Voilà les vérités que retiendra l'Histoire, dans 10, 50, 100 ans. Quelles différences entre 1972, 1991 et 2009 ? Aucune. Mêmes phrases malheureuses sinon idiotes qui se sont retournées contre leurs auteurs, même chute rapide. Donc, pour vous, médiaboliques, chaque fois c'était un coup d'état alors? Bon courage dans ce cas, mais on ne peut mentir tout le temps à tout le monde. Espérons que vous vivrez longtemps avec ce fardeau de mensonges et de désinformation sur la conscience. «Satria aleo henjehina omby masiaka toa izay henjehin'ny eritreritra». Personnellement, j'ai eu la chance (ou la malchance, c'est selon) de vivre sur deux siècles. Je n'ai aucun intérêt à mentir, ni aux autres ni à moi-même. J'ai vécu sous trois républiques, avec quatre présidents élus différents, sous cinq transitions différentes. Mais ces présidents élus n'ont jamais retenu les leçons de l'Histoire et tous -sans exception- ont quitté le pouvoir, chassés par le peuple.

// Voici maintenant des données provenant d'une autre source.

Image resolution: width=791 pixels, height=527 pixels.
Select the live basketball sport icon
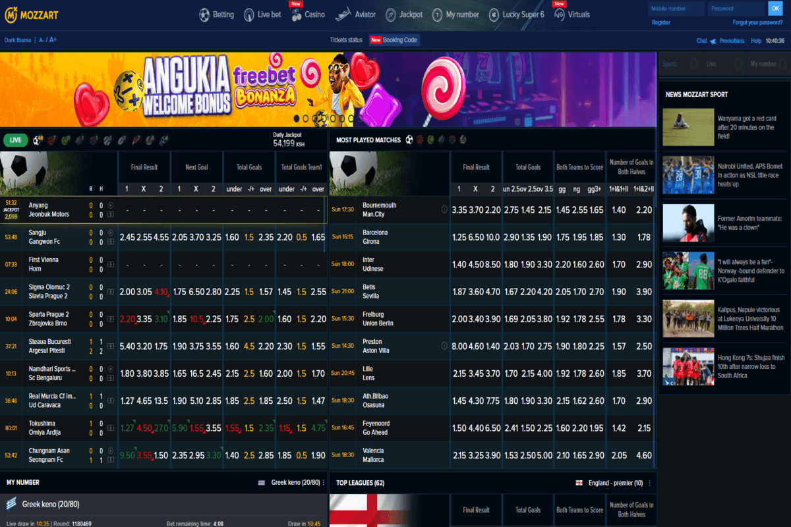[52, 140]
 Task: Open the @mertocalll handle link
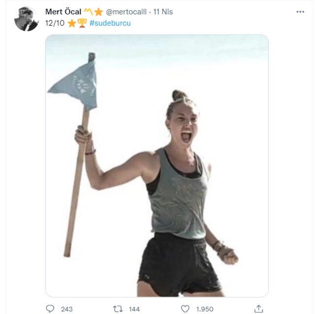126,12
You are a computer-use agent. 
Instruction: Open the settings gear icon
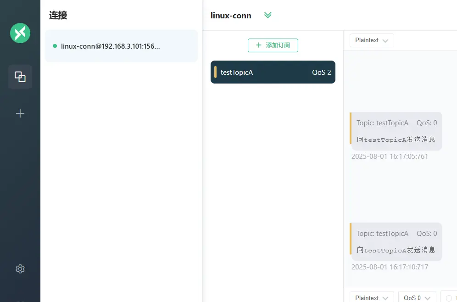coord(20,269)
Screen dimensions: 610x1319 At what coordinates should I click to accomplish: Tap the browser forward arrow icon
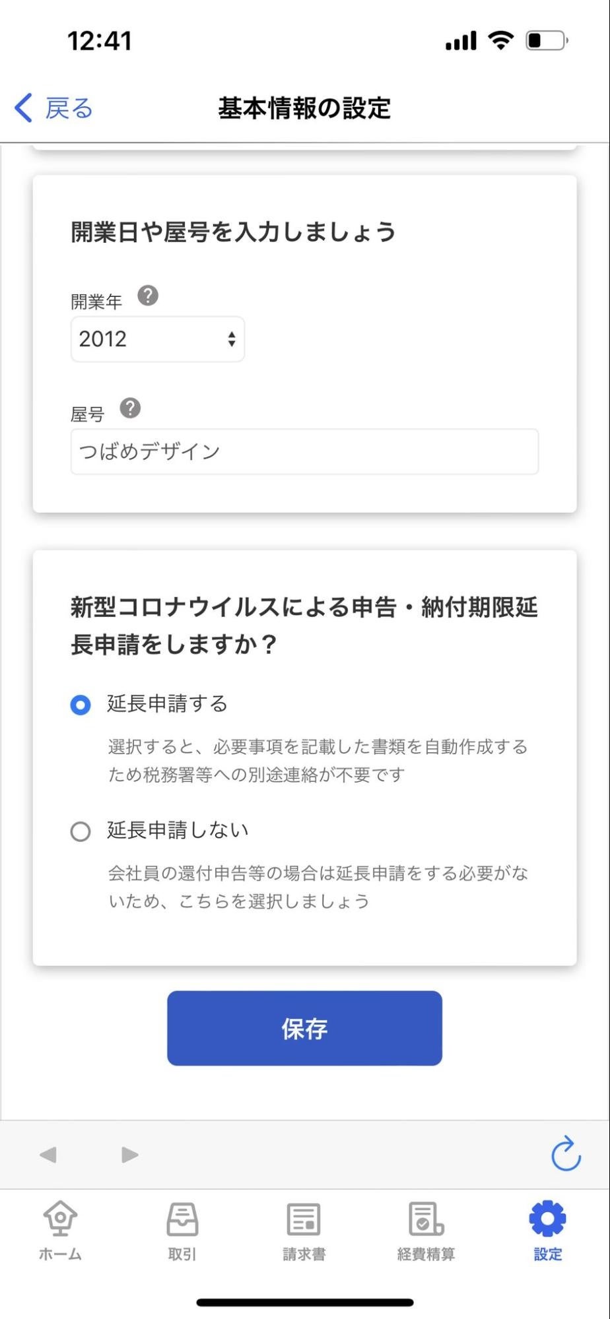pyautogui.click(x=130, y=1155)
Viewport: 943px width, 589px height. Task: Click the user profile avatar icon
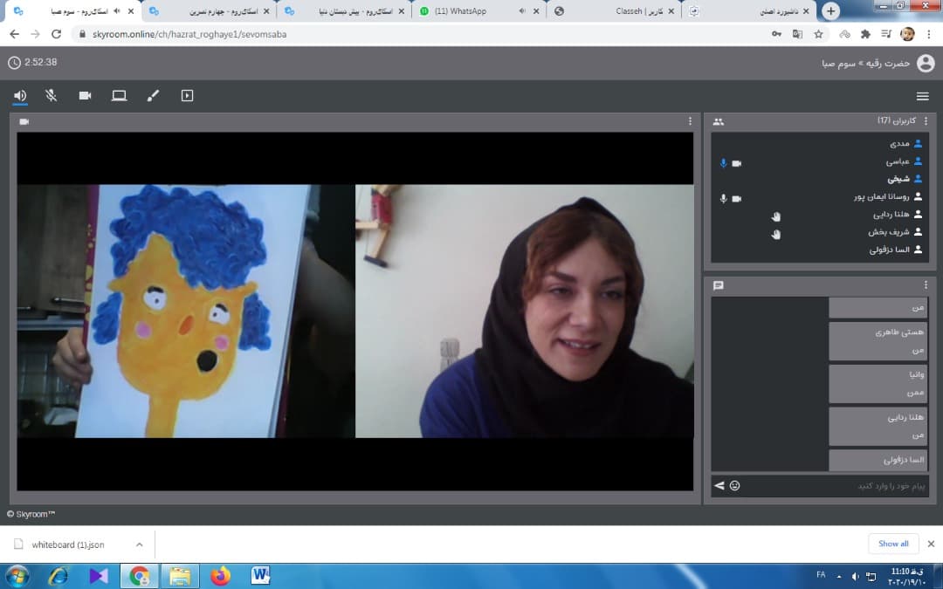click(x=925, y=62)
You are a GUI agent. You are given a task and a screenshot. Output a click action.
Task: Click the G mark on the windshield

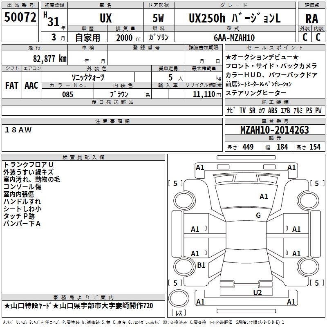258,215
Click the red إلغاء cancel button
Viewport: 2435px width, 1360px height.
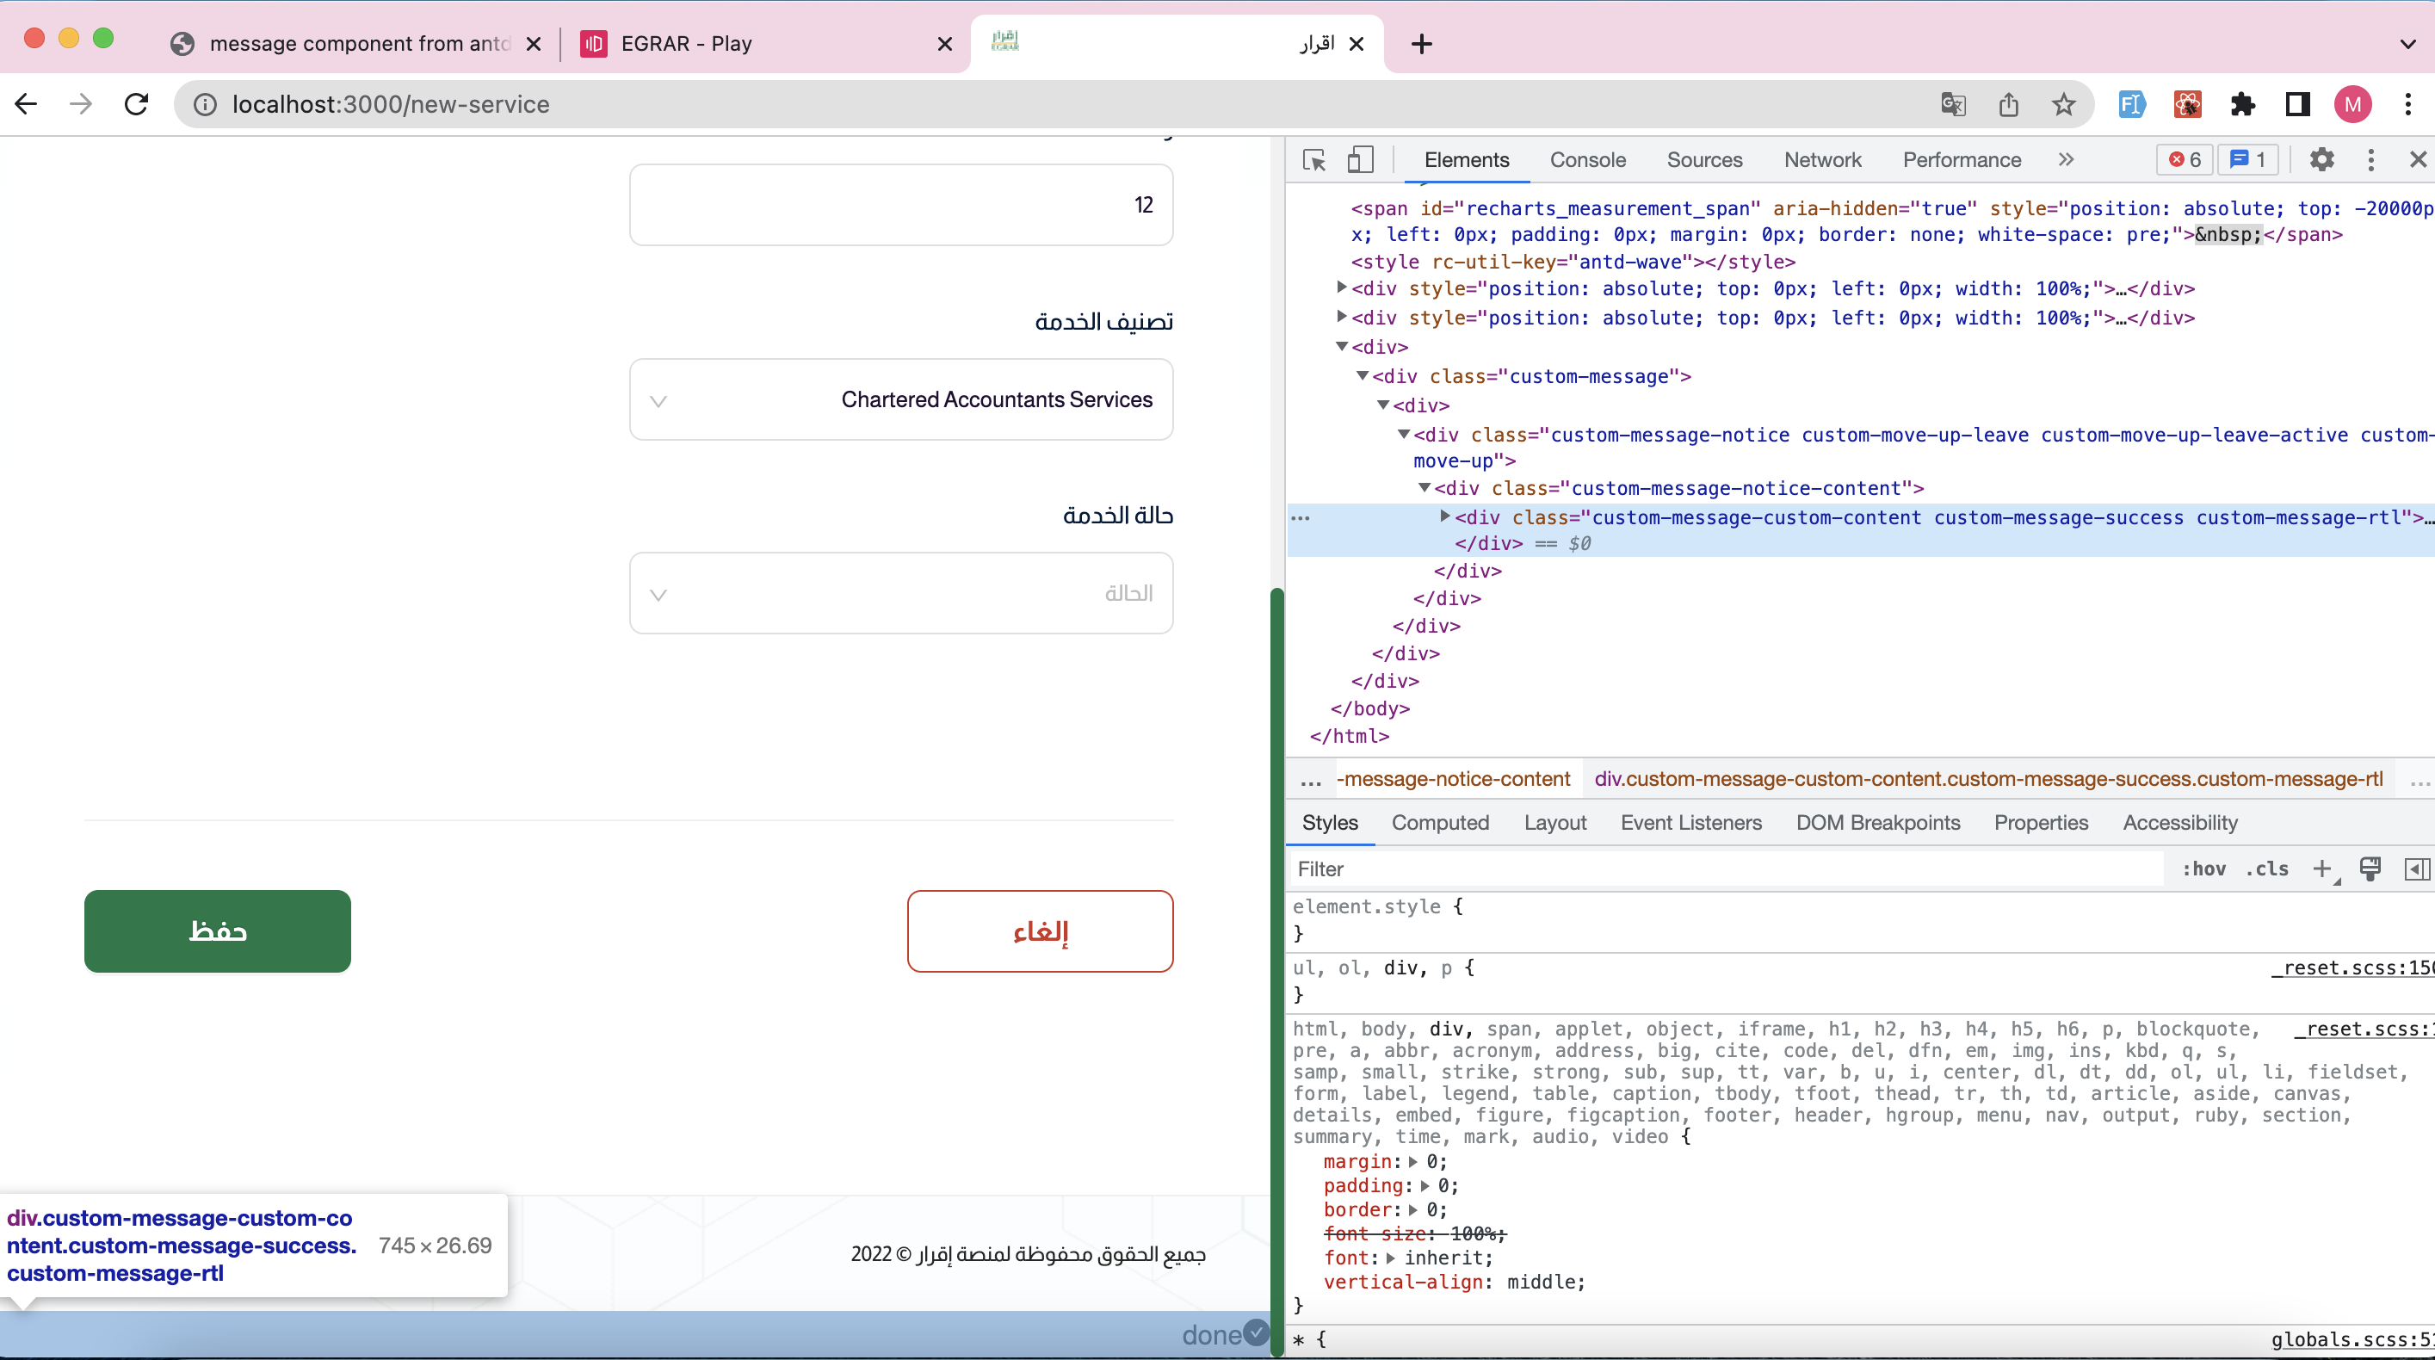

J'ai servi, je sers et je servirai toujours la Nation -composée de la majorité des Malgaches- et non un dirigeant ou une entité politique. Surtout pas pour de l'argent. C'est la seule raison et le secret de ma longévité: ne jamais m'inféoder à une personne -quelle qu'elle soit- qui détient un pouvoir qui ne sera jamais qu'emprunté. Si elle œuvre pour l'intérêt du grand nombre, je l'appuie; si elle dérive de ses engagements en ayant prêté serment, je sévis. Et vous ? Je suis journaliste et je mourrai journaliste et non ex ceci ou cela.

Très prochainement mon ouvrage sur les élections présidentielles et législatives à Madagascar, de 1956 à 2006. En version bilingue, ce qui prend un peu de temps. Merci pour votre patience.